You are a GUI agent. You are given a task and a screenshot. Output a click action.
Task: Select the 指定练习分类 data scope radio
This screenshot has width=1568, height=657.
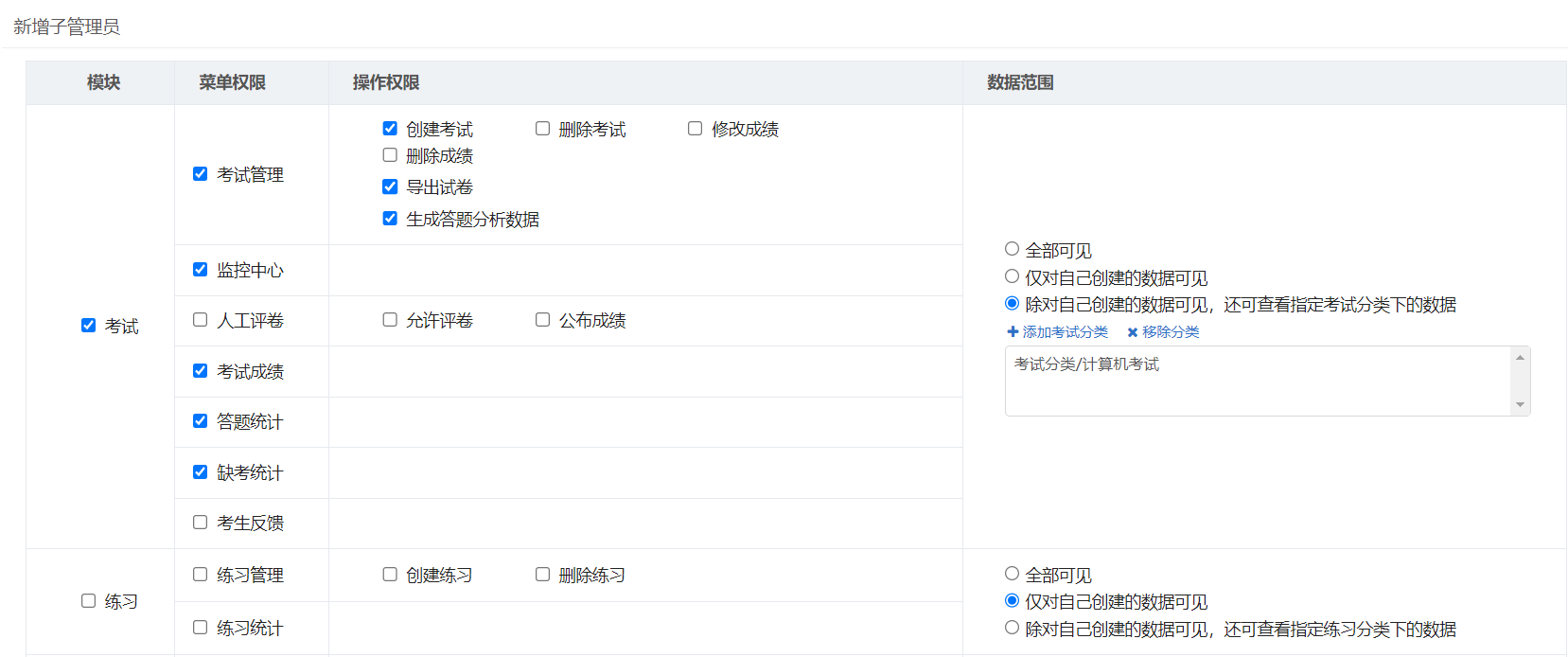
####
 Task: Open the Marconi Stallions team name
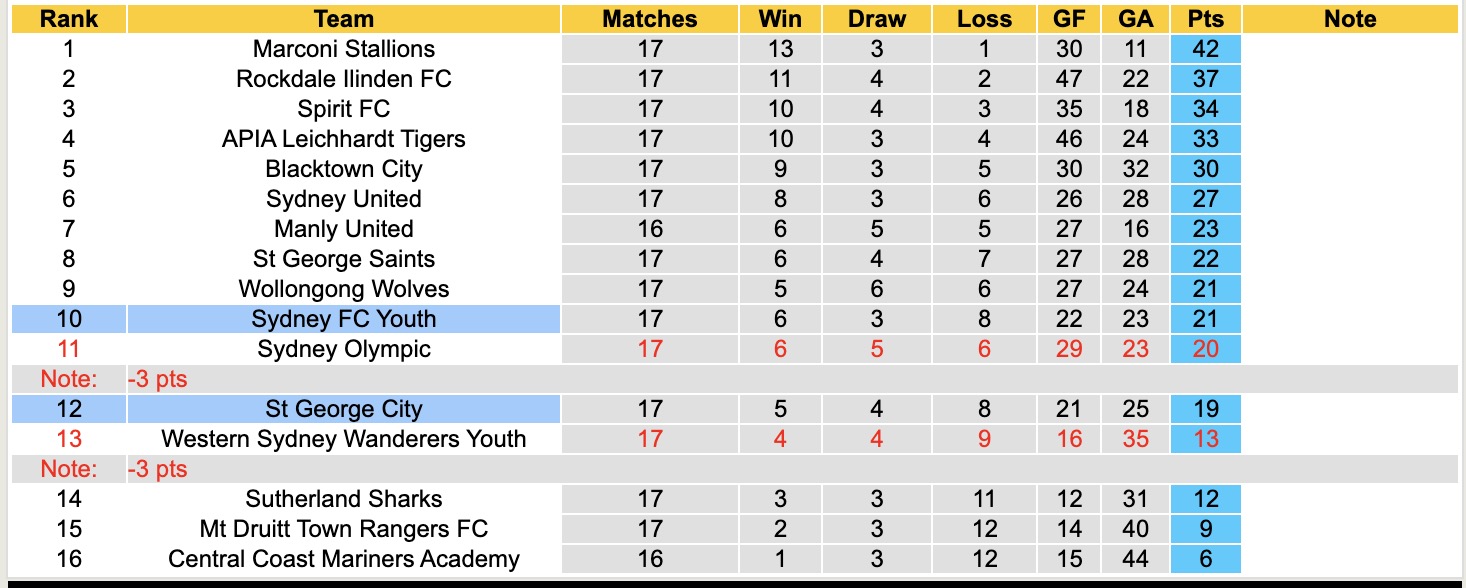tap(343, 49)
####
**GIVEN REQUEST**
Extract the part of the entries that opens with the line containing "You are a GUI" and closes with the line containing "This screenshot has width=1568, height=657.", copying both of those lines and everything between them word for word.

**PROBLEM SOLUTION**
You are a GUI agent. You are given a task and a screenshot. Output a click action.
Task: Select the 指定练习分类 data scope radio
This screenshot has width=1568, height=657.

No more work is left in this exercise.